EXERCISE DESCRIPTION: Copy out every line of the items below character for character, leaving nothing out.

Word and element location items

►

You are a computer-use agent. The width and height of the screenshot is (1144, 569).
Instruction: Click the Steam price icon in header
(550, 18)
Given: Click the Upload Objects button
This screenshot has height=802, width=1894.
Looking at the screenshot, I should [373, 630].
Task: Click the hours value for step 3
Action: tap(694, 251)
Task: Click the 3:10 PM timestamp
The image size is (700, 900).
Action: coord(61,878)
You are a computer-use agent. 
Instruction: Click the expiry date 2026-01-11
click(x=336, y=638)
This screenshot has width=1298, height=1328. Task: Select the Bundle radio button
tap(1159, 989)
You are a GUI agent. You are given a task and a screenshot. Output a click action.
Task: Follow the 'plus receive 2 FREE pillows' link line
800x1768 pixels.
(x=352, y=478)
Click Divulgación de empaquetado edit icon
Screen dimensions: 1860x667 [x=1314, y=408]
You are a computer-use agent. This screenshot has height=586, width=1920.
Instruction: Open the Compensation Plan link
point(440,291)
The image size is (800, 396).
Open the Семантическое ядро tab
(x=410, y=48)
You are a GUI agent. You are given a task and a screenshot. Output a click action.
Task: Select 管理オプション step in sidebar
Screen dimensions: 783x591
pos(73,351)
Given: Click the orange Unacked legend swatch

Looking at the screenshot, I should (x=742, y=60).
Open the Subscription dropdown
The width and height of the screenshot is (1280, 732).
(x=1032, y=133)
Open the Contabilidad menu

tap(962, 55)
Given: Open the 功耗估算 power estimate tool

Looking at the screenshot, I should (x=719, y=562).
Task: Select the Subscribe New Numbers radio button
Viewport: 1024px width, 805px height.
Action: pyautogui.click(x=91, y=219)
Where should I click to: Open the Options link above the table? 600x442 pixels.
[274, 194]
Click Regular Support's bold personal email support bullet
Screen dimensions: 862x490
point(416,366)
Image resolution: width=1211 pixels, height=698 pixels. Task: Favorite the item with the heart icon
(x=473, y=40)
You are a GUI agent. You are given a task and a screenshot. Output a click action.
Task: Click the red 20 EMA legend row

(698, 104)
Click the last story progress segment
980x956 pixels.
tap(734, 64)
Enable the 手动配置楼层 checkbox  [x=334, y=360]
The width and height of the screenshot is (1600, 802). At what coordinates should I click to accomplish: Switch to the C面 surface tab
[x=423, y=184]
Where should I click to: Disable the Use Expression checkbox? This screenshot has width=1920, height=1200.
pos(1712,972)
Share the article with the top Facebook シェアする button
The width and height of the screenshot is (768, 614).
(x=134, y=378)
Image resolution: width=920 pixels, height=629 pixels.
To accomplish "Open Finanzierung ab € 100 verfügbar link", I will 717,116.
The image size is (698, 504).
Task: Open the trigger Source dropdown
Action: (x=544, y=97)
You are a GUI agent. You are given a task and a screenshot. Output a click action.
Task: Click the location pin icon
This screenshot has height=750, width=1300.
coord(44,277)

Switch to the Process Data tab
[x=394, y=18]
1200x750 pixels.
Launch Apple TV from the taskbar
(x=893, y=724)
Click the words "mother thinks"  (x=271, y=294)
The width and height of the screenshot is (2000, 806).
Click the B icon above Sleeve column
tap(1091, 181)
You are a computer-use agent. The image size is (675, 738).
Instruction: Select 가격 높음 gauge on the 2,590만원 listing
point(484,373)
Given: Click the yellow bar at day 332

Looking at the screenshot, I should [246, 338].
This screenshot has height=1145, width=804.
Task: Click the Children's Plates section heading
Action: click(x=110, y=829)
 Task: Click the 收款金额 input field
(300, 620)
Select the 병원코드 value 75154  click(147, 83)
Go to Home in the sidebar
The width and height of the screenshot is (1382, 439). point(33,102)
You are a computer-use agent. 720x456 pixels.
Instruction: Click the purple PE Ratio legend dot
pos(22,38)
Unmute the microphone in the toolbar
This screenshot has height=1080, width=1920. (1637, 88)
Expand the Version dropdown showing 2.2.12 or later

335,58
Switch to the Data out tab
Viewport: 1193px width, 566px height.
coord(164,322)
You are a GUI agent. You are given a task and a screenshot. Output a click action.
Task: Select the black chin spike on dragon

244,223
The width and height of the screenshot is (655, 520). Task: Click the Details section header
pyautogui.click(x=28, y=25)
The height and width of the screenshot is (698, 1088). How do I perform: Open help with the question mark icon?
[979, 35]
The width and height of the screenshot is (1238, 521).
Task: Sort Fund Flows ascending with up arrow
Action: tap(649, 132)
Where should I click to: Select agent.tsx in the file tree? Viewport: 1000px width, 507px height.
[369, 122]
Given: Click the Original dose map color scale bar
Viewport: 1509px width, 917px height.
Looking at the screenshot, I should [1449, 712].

◄

ANSWER TO THIS EXERCISE:
You are a computer-use agent. The width and height of the screenshot is (1144, 569).
Instruction: Click the Steam price icon in header
(550, 18)
Given: Click the Upload Objects button
This screenshot has height=802, width=1894.
Looking at the screenshot, I should [373, 630].
Task: Click the hours value for step 3
Action: tap(694, 251)
Task: Click the 3:10 PM timestamp
The image size is (700, 900).
Action: coord(61,878)
You are a computer-use agent. 
Instruction: Click the expiry date 2026-01-11
click(x=336, y=638)
This screenshot has width=1298, height=1328. Task: Select the Bundle radio button
tap(1159, 989)
You are a GUI agent. You are given a task and a screenshot. Output a click action.
Task: Follow the 'plus receive 2 FREE pillows' link line
800x1768 pixels.
(x=352, y=478)
Click Divulgación de empaquetado edit icon
Screen dimensions: 1860x667 [x=1314, y=408]
You are a computer-use agent. This screenshot has height=586, width=1920.
Instruction: Open the Compensation Plan link
point(440,291)
The image size is (800, 396).
Open the Семантическое ядро tab
(x=410, y=48)
You are a GUI agent. You are given a task and a screenshot. Output a click action.
Task: Select 管理オプション step in sidebar
Screen dimensions: 783x591
pos(73,351)
Given: Click the orange Unacked legend swatch

Looking at the screenshot, I should (x=742, y=60).
Open the Subscription dropdown
The width and height of the screenshot is (1280, 732).
(x=1032, y=133)
Open the Contabilidad menu

tap(962, 55)
Given: Open the 功耗估算 power estimate tool

Looking at the screenshot, I should (x=719, y=562).
Task: Select the Subscribe New Numbers radio button
Viewport: 1024px width, 805px height.
Action: pyautogui.click(x=91, y=219)
Where should I click to: Open the Options link above the table? 600x442 pixels.
[274, 194]
Click Regular Support's bold personal email support bullet
Screen dimensions: 862x490
point(416,366)
Image resolution: width=1211 pixels, height=698 pixels. Task: Favorite the item with the heart icon
(x=473, y=40)
You are a GUI agent. You are given a task and a screenshot. Output a click action.
Task: Click the red 20 EMA legend row

(698, 104)
Click the last story progress segment
980x956 pixels.
tap(734, 64)
Enable the 手动配置楼层 checkbox  [x=334, y=360]
The width and height of the screenshot is (1600, 802). At what coordinates should I click to accomplish: Switch to the C面 surface tab
[x=423, y=184]
Where should I click to: Disable the Use Expression checkbox? This screenshot has width=1920, height=1200.
pos(1712,972)
Share the article with the top Facebook シェアする button
The width and height of the screenshot is (768, 614).
(x=134, y=378)
Image resolution: width=920 pixels, height=629 pixels.
To accomplish "Open Finanzierung ab € 100 verfügbar link", I will 717,116.
The image size is (698, 504).
Task: Open the trigger Source dropdown
Action: (x=544, y=97)
You are a GUI agent. You are given a task and a screenshot. Output a click action.
Task: Click the location pin icon
This screenshot has height=750, width=1300.
coord(44,277)

Switch to the Process Data tab
[x=394, y=18]
1200x750 pixels.
Launch Apple TV from the taskbar
(x=893, y=724)
Click the words "mother thinks"  (x=271, y=294)
The width and height of the screenshot is (2000, 806).
Click the B icon above Sleeve column
tap(1091, 181)
You are a computer-use agent. The image size is (675, 738).
Instruction: Select 가격 높음 gauge on the 2,590만원 listing
point(484,373)
Given: Click the yellow bar at day 332

Looking at the screenshot, I should [246, 338].
This screenshot has height=1145, width=804.
Task: Click the Children's Plates section heading
Action: click(x=110, y=829)
 Task: Click the 收款金额 input field
(300, 620)
Select the 병원코드 value 75154  click(147, 83)
Go to Home in the sidebar
The width and height of the screenshot is (1382, 439). point(33,102)
You are a computer-use agent. 720x456 pixels.
Instruction: Click the purple PE Ratio legend dot
pos(22,38)
Unmute the microphone in the toolbar
This screenshot has height=1080, width=1920. (1637, 88)
Expand the Version dropdown showing 2.2.12 or later

335,58
Switch to the Data out tab
Viewport: 1193px width, 566px height.
coord(164,322)
You are a GUI agent. You are given a task and a screenshot. Output a click action.
Task: Select the black chin spike on dragon

244,223
The width and height of the screenshot is (655, 520). Task: Click the Details section header
pyautogui.click(x=28, y=25)
The height and width of the screenshot is (698, 1088). How do I perform: Open help with the question mark icon?
[979, 35]
The width and height of the screenshot is (1238, 521).
Task: Sort Fund Flows ascending with up arrow
Action: tap(649, 132)
Where should I click to: Select agent.tsx in the file tree? Viewport: 1000px width, 507px height.
[369, 122]
Given: Click the Original dose map color scale bar
Viewport: 1509px width, 917px height.
Looking at the screenshot, I should [1449, 712].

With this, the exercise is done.